The nearby creek murmured below a cloak of ice. The kingfishers had left. In their absence, I listened to the hushing rush of stream flow and leaned against the red-gold trunks of ponderosa pines bearing bundles of long needles glistening with silvery rime.

Even when I could not see or hear the halcyon birds, I knew the kingfishers had traced every bend of the creek, patrolling fishing territories and chasing away competitors of their own species. In winter, most of the females had migrated south and the remaining males stayed close by to seek ice-free fishing on the Clark Fork and Bitterroot rivers. In spring, one secretive pair would enliven Rattlesnake Creek with courtship and nesting upstream from the preserve.
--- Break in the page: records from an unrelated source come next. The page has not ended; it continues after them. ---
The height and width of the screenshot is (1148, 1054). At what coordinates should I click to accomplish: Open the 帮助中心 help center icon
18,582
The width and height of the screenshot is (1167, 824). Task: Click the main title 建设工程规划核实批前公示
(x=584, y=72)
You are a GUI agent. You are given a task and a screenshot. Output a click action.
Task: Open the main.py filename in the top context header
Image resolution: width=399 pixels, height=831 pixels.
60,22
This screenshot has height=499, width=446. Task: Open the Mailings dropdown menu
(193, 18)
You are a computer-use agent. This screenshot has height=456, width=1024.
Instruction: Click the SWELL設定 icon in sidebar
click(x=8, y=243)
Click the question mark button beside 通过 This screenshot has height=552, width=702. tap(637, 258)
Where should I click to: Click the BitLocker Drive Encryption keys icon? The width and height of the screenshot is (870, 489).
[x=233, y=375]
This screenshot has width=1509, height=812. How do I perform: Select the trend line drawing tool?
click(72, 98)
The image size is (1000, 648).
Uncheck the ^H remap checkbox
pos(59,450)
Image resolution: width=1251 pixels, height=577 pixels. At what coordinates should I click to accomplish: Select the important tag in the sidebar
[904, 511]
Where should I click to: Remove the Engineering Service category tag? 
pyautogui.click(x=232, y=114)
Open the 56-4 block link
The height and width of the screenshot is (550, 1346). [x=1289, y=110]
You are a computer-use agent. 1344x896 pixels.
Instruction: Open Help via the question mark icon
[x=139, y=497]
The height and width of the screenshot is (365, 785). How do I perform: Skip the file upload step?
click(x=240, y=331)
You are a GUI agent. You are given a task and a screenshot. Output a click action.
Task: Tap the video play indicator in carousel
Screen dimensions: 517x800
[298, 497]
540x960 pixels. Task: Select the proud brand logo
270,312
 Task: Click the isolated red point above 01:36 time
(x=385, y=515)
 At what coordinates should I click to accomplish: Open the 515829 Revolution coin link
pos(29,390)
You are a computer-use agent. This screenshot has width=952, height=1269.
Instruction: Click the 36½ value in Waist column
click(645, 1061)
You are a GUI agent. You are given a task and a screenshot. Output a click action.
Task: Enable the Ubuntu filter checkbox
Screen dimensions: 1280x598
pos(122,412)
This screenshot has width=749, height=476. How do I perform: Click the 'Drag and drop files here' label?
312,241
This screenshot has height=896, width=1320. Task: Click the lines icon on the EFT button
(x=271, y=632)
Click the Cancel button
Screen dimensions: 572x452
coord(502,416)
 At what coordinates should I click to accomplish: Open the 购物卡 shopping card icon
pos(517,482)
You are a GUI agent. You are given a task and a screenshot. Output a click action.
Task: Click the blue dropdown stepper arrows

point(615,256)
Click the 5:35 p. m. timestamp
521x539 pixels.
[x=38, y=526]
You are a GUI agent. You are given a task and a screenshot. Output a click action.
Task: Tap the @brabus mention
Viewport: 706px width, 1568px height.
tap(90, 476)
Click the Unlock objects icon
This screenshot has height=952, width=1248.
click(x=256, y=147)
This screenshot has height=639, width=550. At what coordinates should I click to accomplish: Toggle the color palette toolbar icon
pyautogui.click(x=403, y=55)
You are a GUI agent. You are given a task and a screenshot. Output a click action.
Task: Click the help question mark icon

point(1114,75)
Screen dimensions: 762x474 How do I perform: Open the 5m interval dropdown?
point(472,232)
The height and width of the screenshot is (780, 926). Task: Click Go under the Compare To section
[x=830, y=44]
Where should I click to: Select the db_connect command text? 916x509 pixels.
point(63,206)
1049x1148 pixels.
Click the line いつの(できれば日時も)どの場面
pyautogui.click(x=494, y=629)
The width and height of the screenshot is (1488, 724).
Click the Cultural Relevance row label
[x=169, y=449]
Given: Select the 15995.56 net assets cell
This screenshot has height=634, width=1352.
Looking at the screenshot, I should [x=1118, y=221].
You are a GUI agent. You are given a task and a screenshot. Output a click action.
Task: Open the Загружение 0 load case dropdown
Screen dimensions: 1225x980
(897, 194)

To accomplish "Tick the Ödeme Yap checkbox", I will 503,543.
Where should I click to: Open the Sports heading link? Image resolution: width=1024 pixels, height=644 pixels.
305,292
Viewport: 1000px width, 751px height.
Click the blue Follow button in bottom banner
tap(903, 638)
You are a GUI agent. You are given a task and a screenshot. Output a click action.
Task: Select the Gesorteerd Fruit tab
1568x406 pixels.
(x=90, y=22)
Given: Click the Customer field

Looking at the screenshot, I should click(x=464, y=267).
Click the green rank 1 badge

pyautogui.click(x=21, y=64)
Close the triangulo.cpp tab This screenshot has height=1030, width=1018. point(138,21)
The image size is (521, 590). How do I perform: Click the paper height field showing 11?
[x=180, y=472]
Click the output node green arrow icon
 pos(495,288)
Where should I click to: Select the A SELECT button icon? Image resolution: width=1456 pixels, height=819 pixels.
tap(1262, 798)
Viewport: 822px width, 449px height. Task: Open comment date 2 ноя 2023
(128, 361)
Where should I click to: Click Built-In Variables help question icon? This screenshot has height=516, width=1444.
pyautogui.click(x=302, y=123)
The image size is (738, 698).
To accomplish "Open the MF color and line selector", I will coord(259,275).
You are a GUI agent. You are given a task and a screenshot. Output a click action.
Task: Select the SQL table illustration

I often wandered  the Bugbee Nature Preserve and always savored the words of the philosopher who once fly-fished the waters and hiked the mountains of this Rattlesnake Creek watershed. Almost daily, Henry Bugbee had climbed up Mt Jumbo’s steeply canted flanks on the east side. In later years, he switched to Waterworks Hill, a milder, yet still challenging trek on the west side of the valley. Each walk was a meditation and every step a grounded connection, while Henry examined the realms of the mind.

I still miss meeting Henry striding up the mountain with his trekking poles, his silvery white hair flowing in the wind. Never did I feel intimidated by his prodigious knowledge. He was an inspiring professor at University of Montana, where he taught philosophy until retiring in 1978, and before that a professor at Harvard University.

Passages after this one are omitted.